— begin TEXT SECTION —

2. **"INC-EVAL-044, 099, and 154 are the same template with `{user}/{host}`
   swapped — what does the multiplier buy vs. the dilution in regression
   signal?"** — The multiplier still buys breadth for connector regressions,
   but the eval suites now report a per-template macro alongside the
   per-case mean so a single broken template (~4 cases) moves the regression
   signal by ~1.8% rather than ~0.5%, and the failing template IDs are
   surfaced inline.

#### Added

- **Synthetic telemetry corpus**
  (`services/agents/tests/eval_data/synthetic_telemetry.jsonl`,
  `scripts/generate_eval_incidents.py`) — 361 backing events spanning 14
  log sources (Sysmon, Windows Security, M365 audit, Azure sign-in,
  CloudTrail, Linux auditd, journald, EDR, DNS, web access, Kubernetes
  audit, GitHub audit, VPN, DB audit), wired to all 200 incidents. Each
  event is a templated dictionary with `{user}/{host}/{ip}/{campaign}`
  placeholders resolved against the incident it backs, and carries the
  fields a real connector pivots on (process tree, principal, source IP,
  log source, event ID).
- **Telemetry event factories + recursive resolver**
  (`scripts/generate_eval_incidents.py`) — `_sysmon`, `_winsec`, `_m365`,
  `_azure_signin`, `_cloudtrail`, `_auditd`, `_journald`, `_edr`, `_dns`,
  `_web`, `_k8s`, `_github`, `_vpn`, `_db` produce base event shapes; a
  recursive resolver walks nested dicts and substitutes incident
  context. The 55 templates in `_TEMPLATES` each now carry a
  `template_id`, a `template_index`, and a tuple of telemetry events.
- **Schema + coverage gate** (`services/agents/tests/test_synthetic_telemetry.py`)
  — five new assertions: every incident has ≥ 1 backing event, every
  expected source is present, every event carries the source-specific
  pivot fields a real connector needs, all placeholders resolve, and no
  single template dominates the source distribution.

— end TEXT SECTION —

» STATED GOAL 1:
Answer from the changelog:
(a) How many backing events does the synthetic telemetry corpus contain, and across how many log sources?
(b) How many templates are in `_TEMPLATES`?
(c) With the per-template macro, by roughly what percentage does a single broken template move the regression signal?
» STATED GOAL 2: Please quote the changelog starting at "- **Telemetry event" and ending at "of telemetry events.".
Rely on the changelog alone.

— begin SOURCE DATA —

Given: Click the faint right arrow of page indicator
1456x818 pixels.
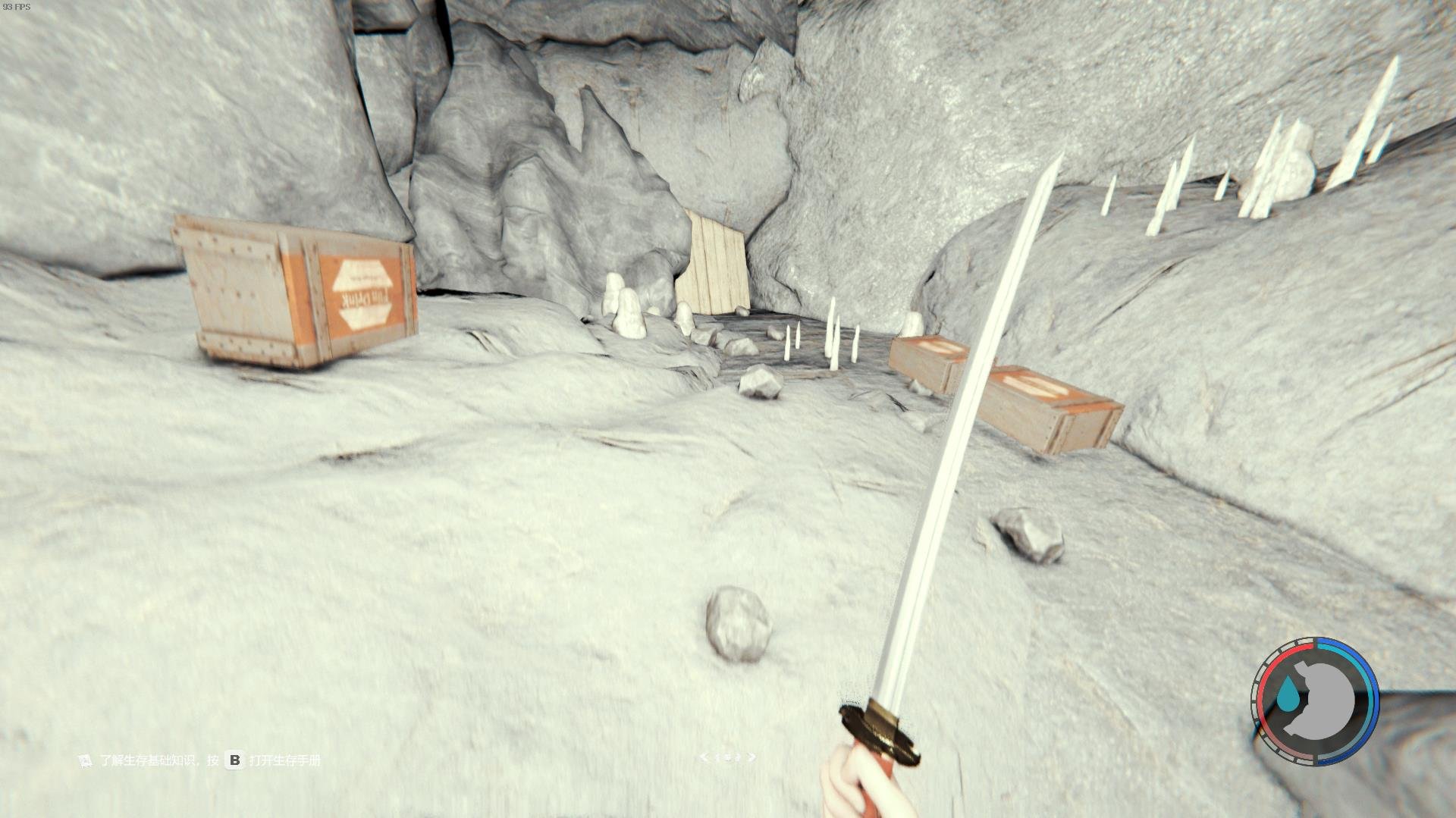Looking at the screenshot, I should click(x=752, y=757).
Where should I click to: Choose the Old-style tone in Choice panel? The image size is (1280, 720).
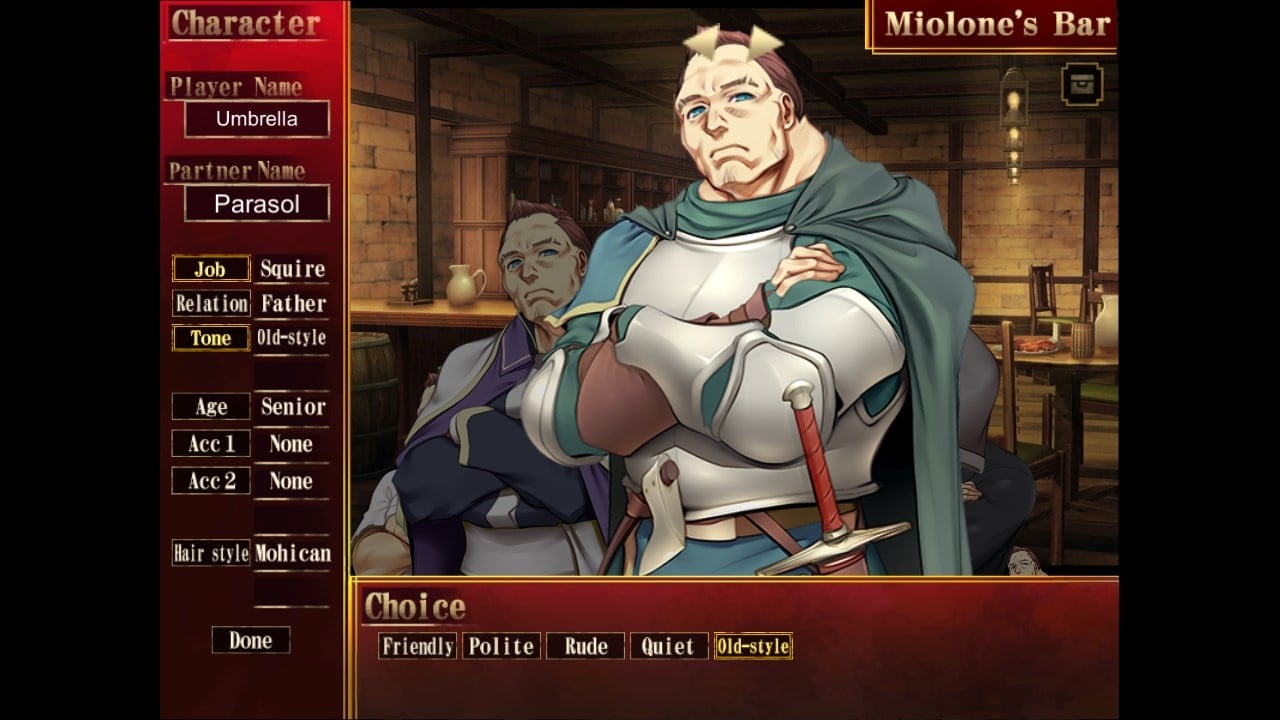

— end SOURCE DATA —

» WRITTEN REPLY 1:
(a) 361 backing events across 14 log sources.
(b) 55.
(c) About 1.8%, rather than about 0.5%.

» WRITTEN REPLY 2:
- **Telemetry event factories + recursive resolver**
  (`scripts/generate_eval_incidents.py`) — `_sysmon`, `_winsec`, `_m365`,
  `_azure_signin`, `_cloudtrail`, `_auditd`, `_journald`, `_edr`, `_dns`,
  `_web`, `_k8s`, `_github`, `_vpn`, `_db` produce base event shapes; a
  recursive resolver walks nested dicts and substitutes incident
  context. The 55 templates in `_TEMPLATES` each now carry a
  `template_id`, a `template_index`, and a tuple of telemetry events.